§ **WHAT TO WORK ON**: Using the listing below, set down exactly the lines starting at the line that contains "Play the benchmark slideshow" and ending at the line that contains "Given: Select pattern 1 button", both included, and no others.
** Opening SUPPLIED RECORDS block **
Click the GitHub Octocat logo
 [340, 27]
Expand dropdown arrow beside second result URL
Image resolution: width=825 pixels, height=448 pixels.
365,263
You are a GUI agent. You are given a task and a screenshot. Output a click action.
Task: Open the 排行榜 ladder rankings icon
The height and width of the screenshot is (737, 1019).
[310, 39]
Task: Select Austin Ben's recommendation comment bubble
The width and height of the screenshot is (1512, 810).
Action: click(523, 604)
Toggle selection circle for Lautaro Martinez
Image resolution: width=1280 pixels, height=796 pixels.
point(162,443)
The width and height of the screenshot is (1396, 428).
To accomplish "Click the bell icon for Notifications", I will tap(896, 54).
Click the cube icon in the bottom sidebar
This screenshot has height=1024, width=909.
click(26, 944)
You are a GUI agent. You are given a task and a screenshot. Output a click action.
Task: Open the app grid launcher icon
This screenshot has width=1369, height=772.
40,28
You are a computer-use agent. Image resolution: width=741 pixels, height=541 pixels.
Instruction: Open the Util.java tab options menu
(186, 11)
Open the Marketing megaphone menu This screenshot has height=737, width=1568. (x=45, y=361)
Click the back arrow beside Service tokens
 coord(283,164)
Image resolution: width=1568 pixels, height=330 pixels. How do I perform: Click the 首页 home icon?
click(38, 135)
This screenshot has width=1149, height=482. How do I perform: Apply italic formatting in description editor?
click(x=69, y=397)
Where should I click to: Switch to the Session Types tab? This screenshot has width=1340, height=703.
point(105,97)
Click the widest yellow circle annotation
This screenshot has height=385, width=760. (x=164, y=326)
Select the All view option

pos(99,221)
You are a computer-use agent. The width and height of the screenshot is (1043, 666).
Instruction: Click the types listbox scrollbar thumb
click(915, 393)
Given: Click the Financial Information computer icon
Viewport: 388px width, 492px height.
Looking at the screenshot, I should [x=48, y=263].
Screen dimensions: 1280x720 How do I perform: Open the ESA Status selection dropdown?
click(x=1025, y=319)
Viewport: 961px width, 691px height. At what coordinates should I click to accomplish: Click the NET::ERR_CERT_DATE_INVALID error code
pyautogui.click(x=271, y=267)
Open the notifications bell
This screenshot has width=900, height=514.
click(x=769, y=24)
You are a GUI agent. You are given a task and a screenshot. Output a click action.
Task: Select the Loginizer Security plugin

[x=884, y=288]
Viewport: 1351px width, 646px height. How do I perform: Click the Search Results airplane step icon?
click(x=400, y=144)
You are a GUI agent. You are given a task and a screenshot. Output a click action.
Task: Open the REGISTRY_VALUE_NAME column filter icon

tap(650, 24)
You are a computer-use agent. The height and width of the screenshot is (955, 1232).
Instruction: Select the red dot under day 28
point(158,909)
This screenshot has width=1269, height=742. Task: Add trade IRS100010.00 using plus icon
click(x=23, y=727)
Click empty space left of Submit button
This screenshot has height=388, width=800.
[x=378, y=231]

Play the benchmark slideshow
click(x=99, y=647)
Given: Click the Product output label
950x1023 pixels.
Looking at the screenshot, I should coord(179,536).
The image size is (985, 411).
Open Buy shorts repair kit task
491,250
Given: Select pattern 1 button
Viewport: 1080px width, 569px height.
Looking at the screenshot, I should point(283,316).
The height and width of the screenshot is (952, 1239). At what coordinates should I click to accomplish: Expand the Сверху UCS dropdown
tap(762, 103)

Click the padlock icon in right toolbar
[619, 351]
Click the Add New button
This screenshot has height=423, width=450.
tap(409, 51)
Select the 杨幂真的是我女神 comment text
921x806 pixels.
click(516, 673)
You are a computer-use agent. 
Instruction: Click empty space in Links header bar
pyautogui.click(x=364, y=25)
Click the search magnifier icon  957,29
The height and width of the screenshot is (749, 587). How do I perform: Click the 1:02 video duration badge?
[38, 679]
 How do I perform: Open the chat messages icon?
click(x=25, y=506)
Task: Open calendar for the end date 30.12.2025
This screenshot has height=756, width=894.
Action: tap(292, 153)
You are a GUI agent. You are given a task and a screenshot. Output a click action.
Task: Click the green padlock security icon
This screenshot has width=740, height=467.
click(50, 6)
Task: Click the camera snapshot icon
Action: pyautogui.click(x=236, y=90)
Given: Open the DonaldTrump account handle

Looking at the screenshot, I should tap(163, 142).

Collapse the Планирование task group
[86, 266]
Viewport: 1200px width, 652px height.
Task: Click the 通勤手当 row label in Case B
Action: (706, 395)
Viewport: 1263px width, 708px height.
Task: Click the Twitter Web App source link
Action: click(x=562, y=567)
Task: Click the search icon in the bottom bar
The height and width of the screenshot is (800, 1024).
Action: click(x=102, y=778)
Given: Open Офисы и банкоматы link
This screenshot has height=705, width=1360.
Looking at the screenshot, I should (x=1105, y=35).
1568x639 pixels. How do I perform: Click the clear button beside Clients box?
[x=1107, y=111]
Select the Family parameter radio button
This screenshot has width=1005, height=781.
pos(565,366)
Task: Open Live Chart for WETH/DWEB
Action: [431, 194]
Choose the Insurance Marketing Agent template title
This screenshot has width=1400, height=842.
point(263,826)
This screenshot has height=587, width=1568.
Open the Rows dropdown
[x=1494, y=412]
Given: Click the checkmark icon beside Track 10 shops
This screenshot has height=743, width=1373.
** Closing SUPPLIED RECORDS block **
§ **RESULT**:
Play the benchmark slideshow
click(x=99, y=647)
Given: Click the Product output label
950x1023 pixels.
Looking at the screenshot, I should coord(179,536).
The image size is (985, 411).
Open Buy shorts repair kit task
491,250
Given: Select pattern 1 button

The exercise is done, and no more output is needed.